Aim of the task: Records follow. Copy every line with "Close".

Input data:
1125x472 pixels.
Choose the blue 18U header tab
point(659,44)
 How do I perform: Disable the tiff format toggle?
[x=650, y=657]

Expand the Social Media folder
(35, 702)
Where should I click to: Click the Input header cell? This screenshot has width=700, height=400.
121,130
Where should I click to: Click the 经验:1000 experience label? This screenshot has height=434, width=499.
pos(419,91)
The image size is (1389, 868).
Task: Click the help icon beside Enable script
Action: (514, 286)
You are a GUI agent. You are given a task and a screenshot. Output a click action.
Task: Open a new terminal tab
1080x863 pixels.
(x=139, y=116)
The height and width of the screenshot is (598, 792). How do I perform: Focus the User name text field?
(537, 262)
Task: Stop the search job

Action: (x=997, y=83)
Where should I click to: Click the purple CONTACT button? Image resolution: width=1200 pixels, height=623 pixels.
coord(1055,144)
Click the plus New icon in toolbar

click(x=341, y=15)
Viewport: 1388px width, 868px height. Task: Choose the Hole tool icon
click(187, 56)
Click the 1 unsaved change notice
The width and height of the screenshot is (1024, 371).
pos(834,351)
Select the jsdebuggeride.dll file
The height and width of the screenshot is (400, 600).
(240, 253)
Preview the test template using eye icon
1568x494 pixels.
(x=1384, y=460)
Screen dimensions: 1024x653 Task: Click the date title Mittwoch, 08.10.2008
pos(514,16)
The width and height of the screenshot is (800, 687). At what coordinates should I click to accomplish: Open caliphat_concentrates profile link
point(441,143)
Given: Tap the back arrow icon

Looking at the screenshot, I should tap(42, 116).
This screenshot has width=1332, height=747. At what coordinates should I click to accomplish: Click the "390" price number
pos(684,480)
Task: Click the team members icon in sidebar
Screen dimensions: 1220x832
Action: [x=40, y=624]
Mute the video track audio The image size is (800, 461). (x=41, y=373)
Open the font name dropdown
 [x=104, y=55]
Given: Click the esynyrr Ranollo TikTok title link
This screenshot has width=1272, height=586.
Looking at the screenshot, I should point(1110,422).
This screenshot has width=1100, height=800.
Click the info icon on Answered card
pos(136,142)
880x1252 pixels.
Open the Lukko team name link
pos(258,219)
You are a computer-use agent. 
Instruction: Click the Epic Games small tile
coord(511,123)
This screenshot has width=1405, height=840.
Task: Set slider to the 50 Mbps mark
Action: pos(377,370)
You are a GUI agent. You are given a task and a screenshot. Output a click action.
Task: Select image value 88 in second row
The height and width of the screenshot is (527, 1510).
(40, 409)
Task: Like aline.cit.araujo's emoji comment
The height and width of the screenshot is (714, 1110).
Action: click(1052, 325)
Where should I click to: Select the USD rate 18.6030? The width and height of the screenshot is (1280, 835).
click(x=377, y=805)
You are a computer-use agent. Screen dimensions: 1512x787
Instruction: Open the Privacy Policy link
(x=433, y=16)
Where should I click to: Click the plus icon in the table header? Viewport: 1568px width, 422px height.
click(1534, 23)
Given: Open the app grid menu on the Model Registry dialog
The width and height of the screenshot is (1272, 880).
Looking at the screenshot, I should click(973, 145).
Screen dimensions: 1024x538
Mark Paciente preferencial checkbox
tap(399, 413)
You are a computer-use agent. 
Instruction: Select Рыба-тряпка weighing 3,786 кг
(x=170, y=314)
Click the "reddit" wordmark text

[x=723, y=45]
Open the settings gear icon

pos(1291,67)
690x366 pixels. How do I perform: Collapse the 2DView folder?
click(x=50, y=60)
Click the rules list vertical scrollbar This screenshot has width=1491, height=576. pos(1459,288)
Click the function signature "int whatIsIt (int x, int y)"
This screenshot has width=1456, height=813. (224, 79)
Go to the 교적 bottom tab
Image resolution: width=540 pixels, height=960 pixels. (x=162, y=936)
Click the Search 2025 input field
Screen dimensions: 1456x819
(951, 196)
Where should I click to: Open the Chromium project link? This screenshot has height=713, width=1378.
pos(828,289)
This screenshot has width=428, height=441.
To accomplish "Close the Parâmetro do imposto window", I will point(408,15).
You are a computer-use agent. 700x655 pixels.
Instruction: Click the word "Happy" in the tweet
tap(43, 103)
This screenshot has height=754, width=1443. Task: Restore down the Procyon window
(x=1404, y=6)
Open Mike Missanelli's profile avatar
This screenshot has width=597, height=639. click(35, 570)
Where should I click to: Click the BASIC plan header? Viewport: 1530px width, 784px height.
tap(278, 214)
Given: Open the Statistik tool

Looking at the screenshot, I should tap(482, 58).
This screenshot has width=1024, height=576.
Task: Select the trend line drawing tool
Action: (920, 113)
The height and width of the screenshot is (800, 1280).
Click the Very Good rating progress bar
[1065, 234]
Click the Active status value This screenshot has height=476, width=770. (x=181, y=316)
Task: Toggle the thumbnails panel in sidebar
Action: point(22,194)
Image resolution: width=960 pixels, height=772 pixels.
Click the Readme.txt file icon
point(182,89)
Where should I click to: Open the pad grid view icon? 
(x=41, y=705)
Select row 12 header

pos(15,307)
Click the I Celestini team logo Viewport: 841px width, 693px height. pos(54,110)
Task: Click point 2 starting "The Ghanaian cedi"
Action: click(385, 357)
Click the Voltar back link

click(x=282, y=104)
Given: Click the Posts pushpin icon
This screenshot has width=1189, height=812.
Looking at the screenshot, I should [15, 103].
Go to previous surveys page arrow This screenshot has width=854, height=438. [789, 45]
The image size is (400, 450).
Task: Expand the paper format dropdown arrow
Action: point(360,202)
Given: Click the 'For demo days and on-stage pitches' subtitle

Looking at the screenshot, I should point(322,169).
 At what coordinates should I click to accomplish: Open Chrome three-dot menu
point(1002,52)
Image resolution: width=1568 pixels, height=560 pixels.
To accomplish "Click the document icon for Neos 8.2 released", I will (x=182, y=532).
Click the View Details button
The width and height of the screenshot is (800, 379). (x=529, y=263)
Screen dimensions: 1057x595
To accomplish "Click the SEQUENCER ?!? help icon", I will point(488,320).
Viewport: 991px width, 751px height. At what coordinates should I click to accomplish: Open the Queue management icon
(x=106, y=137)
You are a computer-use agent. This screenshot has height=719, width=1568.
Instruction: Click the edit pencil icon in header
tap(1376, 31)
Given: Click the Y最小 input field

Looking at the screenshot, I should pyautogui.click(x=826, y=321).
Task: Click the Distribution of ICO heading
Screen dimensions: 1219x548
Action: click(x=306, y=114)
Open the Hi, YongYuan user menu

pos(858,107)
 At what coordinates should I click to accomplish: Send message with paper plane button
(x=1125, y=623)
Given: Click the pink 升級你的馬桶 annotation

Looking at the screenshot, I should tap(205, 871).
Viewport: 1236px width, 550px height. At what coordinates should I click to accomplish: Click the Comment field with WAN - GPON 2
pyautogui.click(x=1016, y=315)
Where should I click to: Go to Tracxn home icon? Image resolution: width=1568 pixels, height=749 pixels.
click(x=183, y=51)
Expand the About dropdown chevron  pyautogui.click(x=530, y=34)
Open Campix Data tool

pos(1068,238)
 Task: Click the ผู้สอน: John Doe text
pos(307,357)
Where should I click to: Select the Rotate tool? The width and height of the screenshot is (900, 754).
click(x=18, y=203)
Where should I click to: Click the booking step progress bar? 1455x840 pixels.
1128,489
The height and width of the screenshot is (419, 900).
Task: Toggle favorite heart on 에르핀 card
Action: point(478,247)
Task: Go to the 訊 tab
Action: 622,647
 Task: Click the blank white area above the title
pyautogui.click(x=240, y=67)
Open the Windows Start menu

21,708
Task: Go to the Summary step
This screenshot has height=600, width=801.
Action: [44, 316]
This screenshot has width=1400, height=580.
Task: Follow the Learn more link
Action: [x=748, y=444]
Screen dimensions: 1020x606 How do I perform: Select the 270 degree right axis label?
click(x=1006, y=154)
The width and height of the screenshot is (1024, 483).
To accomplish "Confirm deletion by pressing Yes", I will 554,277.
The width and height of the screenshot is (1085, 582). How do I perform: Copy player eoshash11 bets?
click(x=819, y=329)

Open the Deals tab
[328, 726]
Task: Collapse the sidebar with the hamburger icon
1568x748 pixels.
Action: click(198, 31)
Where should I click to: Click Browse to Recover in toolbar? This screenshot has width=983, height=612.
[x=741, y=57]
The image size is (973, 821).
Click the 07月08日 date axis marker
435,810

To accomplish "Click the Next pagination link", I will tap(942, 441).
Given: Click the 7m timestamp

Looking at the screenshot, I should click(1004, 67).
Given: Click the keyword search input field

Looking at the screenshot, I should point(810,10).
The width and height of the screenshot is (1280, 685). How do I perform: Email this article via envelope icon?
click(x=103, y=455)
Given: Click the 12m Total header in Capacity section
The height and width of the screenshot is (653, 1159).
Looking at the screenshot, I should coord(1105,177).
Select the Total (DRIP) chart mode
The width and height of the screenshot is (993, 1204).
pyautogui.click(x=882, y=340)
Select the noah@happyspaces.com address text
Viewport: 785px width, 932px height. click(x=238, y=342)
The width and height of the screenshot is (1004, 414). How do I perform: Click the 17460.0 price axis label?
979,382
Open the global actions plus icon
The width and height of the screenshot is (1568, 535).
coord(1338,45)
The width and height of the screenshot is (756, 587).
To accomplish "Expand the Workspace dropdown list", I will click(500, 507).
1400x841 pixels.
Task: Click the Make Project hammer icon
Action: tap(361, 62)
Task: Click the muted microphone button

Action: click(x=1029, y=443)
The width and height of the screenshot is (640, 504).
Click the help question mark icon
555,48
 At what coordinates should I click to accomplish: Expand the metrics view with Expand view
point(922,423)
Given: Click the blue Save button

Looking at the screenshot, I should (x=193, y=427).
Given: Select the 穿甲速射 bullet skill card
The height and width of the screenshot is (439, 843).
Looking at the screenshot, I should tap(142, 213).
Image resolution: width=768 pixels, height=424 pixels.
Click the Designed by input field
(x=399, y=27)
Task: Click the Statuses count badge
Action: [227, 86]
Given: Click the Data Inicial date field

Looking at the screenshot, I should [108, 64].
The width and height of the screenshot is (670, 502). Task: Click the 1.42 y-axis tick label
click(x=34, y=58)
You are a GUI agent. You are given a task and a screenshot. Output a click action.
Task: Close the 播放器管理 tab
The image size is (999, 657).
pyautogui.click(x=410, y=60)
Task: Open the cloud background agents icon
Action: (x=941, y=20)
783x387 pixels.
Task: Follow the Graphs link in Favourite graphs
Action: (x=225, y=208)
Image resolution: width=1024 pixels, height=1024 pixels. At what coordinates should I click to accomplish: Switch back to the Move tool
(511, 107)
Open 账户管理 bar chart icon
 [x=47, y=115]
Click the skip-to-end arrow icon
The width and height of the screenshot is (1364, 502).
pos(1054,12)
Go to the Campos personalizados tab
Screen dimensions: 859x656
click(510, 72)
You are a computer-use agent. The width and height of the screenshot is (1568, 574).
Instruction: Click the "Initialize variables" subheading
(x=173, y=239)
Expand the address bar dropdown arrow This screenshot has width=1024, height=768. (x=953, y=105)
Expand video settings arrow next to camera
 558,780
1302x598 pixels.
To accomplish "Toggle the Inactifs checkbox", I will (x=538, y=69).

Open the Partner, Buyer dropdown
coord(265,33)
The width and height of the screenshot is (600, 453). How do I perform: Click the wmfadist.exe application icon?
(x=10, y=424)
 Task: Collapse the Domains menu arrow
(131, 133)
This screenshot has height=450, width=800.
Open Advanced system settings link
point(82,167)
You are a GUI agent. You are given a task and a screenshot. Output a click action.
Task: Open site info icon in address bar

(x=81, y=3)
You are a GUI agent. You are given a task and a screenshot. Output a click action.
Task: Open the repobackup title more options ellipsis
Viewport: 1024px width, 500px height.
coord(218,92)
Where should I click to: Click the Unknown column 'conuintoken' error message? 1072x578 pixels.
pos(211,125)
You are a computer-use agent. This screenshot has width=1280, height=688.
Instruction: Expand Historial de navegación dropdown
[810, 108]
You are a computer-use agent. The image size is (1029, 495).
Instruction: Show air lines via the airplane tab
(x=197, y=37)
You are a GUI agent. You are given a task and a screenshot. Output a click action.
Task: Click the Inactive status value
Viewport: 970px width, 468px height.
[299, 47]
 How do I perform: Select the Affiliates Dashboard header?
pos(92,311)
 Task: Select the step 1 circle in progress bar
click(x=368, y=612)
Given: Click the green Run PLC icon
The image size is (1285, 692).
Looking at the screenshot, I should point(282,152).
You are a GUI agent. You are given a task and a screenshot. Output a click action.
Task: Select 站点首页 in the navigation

Response area:
To accomplish "Close the Parâmetro do imposto window", I will point(408,15).
Task: Close the 播放器管理 tab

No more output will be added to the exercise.